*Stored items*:
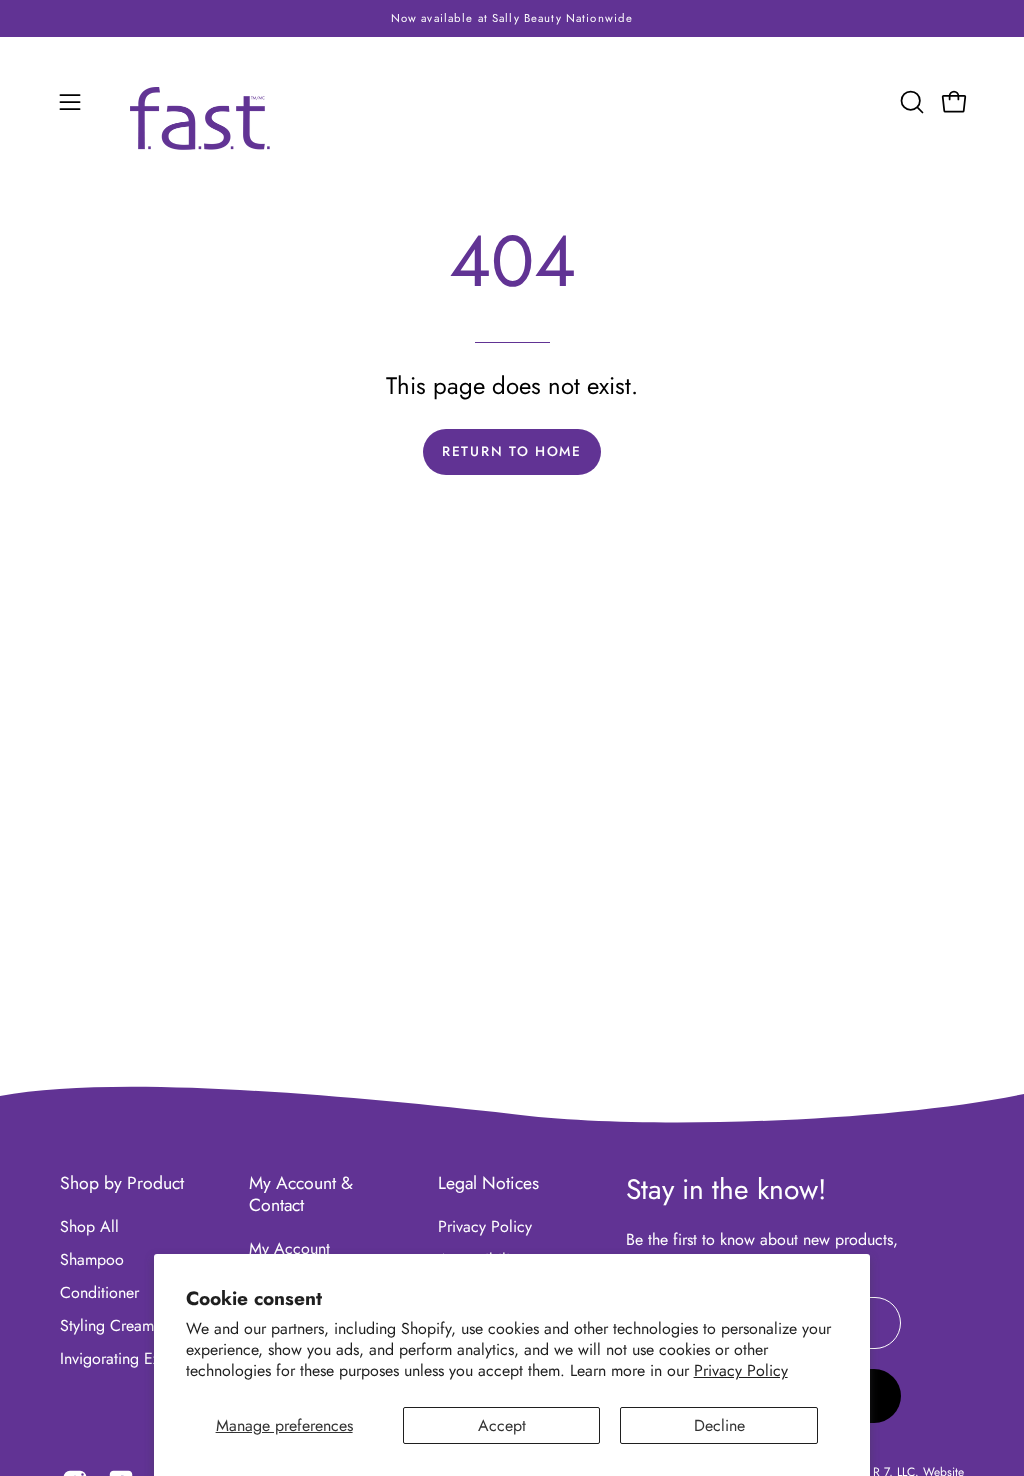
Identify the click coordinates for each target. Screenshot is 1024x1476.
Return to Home (512, 451)
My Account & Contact (301, 1194)
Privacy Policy (741, 1370)
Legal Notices (488, 1183)
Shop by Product (122, 1183)
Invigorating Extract (124, 1358)
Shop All (89, 1226)
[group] (512, 18)
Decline (719, 1425)
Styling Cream (107, 1325)
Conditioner (99, 1292)
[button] (910, 102)
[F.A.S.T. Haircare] (200, 119)
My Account (289, 1248)
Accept (502, 1425)
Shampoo (92, 1259)
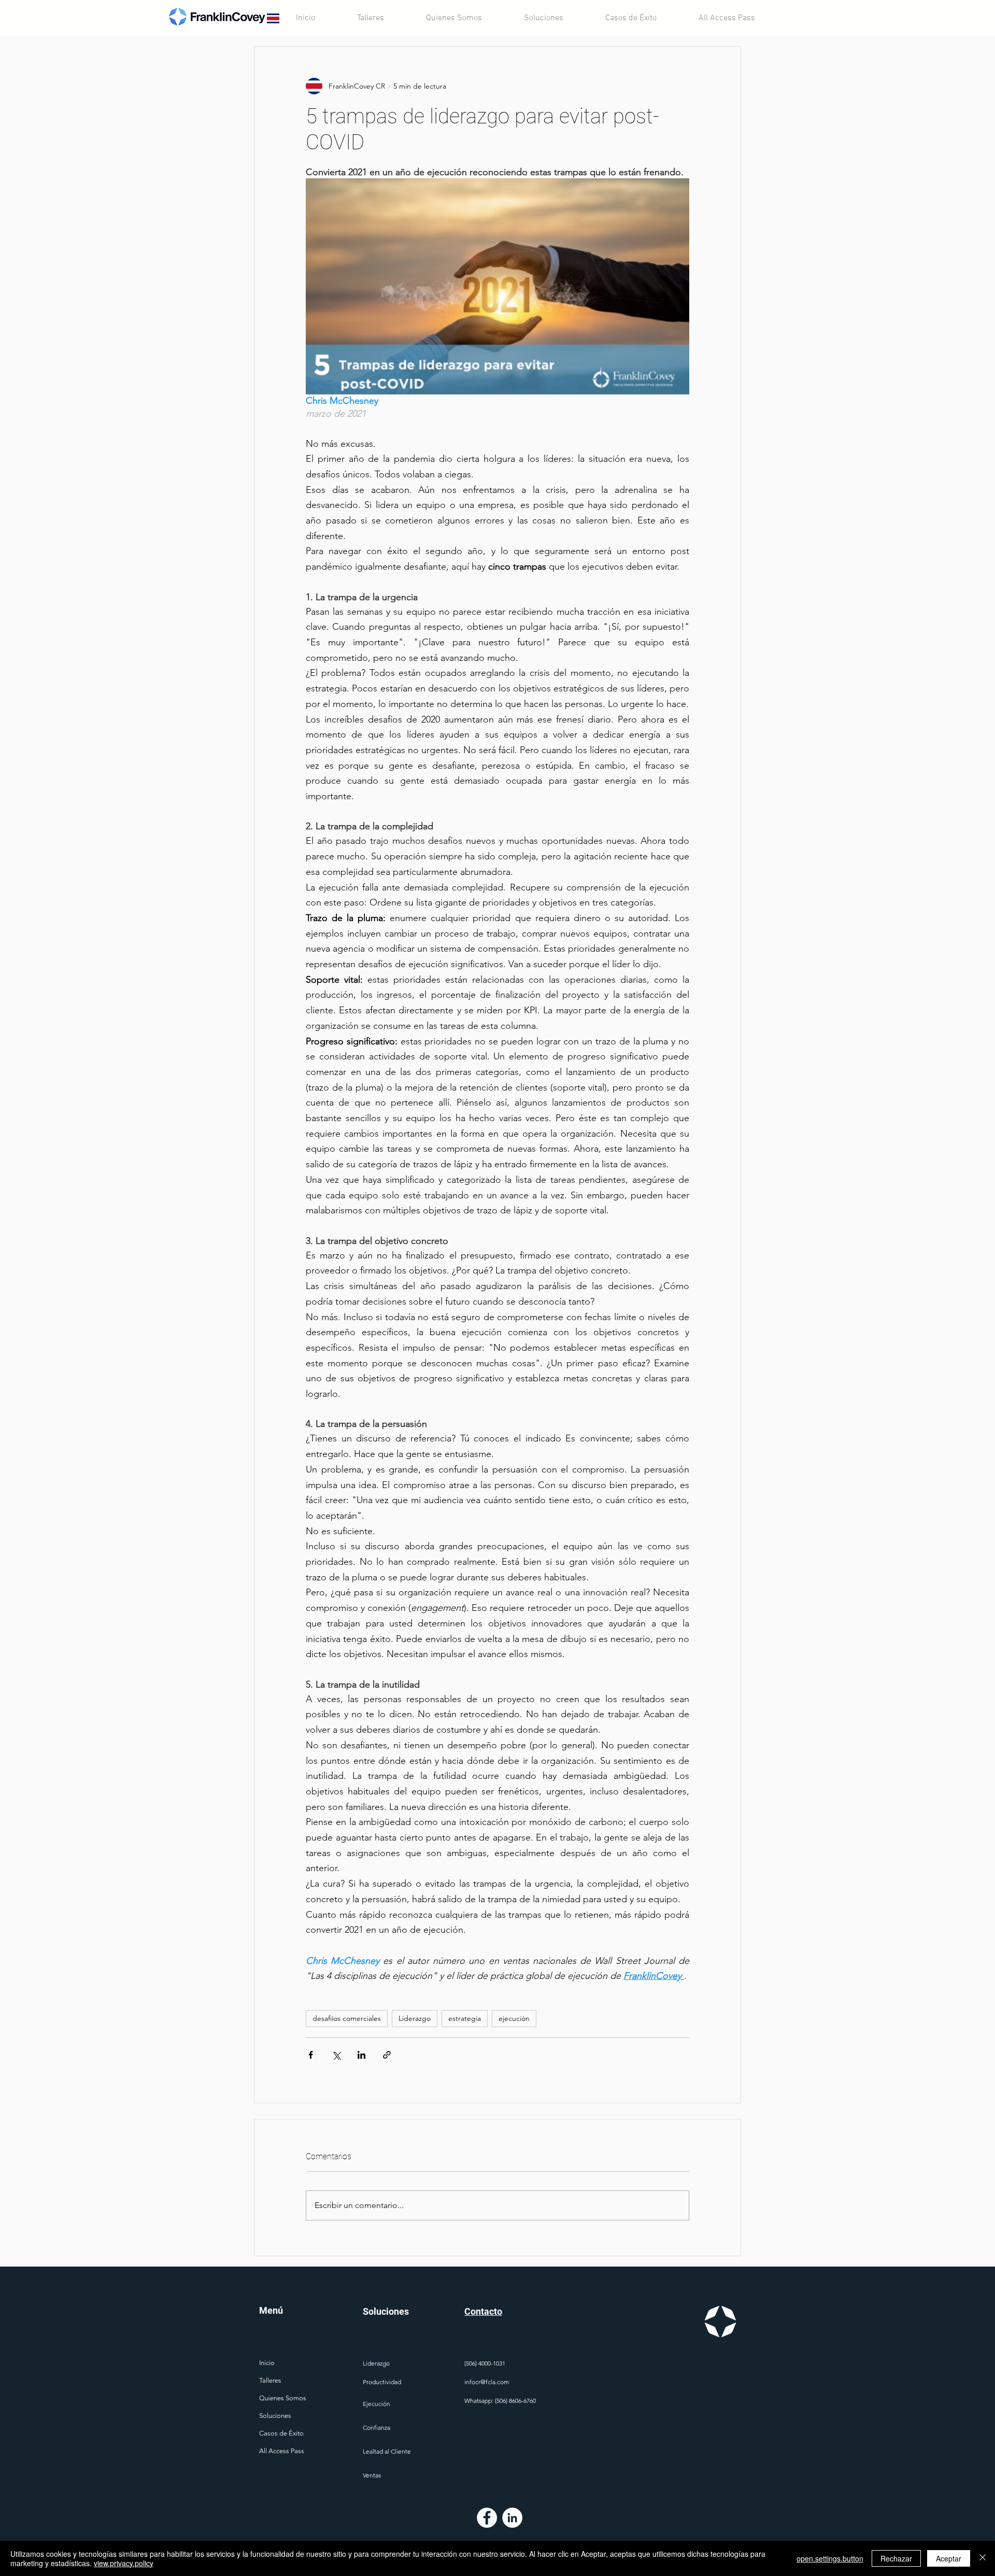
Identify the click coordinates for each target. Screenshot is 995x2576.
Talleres (270, 2380)
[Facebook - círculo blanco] (487, 2518)
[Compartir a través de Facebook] (311, 2055)
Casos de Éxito (281, 2433)
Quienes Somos (282, 2398)
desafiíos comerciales (346, 2018)
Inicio (267, 2363)
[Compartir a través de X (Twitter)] (336, 2055)
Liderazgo (415, 2018)
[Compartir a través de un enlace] (387, 2055)
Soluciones (275, 2415)
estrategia (464, 2018)
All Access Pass (281, 2451)
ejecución (514, 2018)
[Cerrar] (982, 2558)
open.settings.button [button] (830, 2558)
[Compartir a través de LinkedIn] (361, 2055)
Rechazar (896, 2558)
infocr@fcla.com (486, 2382)
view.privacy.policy (123, 2563)
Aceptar (948, 2558)
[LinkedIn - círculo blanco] (512, 2518)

*PROMPT*: Please repeat, with no pictures, each line from the start of the records above through the line with "Shampoo (92, 1259)", inclusive, and only those.

*RESPONSE*:
Identify the click coordinates for each target. Screenshot is 1024x1476.
Return to Home (512, 451)
My Account & Contact (301, 1194)
Privacy Policy (741, 1370)
Legal Notices (488, 1183)
Shop by Product (122, 1183)
Invigorating Extract (124, 1358)
Shop All (89, 1226)
[group] (512, 18)
Decline (719, 1425)
Styling Cream (107, 1325)
Conditioner (99, 1292)
[button] (910, 102)
[F.A.S.T. Haircare] (200, 119)
My Account (289, 1248)
Accept (502, 1425)
Shampoo (92, 1259)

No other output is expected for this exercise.